Recipes–Curried Cauliflower And Potato Soup

This is a variation on alu gobi, the classic Indian vegetarian dish.  This is far simpler to prepare because there is not a lot of grinding of spices and frying, and the lighter flavor is perfect for a soup.

Curried Cauliflower and Potato Soup

* 1 med. cauliflower, cut into medium-sized florets (discard the hard stems)
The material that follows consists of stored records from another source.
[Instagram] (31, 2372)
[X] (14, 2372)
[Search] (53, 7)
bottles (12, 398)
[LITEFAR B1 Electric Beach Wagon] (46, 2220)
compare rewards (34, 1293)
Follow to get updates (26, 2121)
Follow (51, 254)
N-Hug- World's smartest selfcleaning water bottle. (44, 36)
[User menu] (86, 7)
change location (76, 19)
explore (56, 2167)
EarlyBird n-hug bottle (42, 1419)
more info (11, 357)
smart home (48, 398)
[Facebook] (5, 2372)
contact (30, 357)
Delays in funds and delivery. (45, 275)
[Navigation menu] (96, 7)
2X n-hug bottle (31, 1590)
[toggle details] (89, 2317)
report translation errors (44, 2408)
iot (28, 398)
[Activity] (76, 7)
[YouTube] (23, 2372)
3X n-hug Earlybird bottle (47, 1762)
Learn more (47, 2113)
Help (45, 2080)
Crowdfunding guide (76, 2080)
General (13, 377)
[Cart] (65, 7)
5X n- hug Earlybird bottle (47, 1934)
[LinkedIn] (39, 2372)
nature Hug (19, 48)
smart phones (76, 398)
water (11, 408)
* 3 medium Yukon Gold potatoes, cut into quarters

* 2 small turnips, peeled, quartered

* 1 lg. Tbsp. curry powder

* 2 tsp. cumin powder

* 2 tsp. turmeric

* 2 Tbsp. sweet mango chutney

* 2 tsp.  Bay Spice

* 5 cloves

* 1 small piece whole cinnamon stick

* 5 whole black peppercorns

* 1/4 cup raisins

* 2 low-salt vegetarian bouillon cubes

* 1 Tbsp. honey

* 2 Tbsp. olive oil

- Put the cauliflower, turnips, and potatoes in a large pot with approximately 2-3” of water.

- Sprinkle the curry powder, cumin, and Bay Spice over the vegetables and mix well; add the raisins, spices, olive oil, and honey; mix again

- Place the bouillon cubes into the cooking water, and break up with wooden spoon

- Bring to a boil, reduce heat to low, and cook for about 25 minutes, stirring once or twice.  The potatoes and cauliflower should be soft when you pierce with a sharp knife or fork

- Taste the liquid, add more powdered spices, salt and pepper to taste

- Mix well, cook for another 10 min., plate, garnish with a few sprigs fresh coriander or parsley, and serve.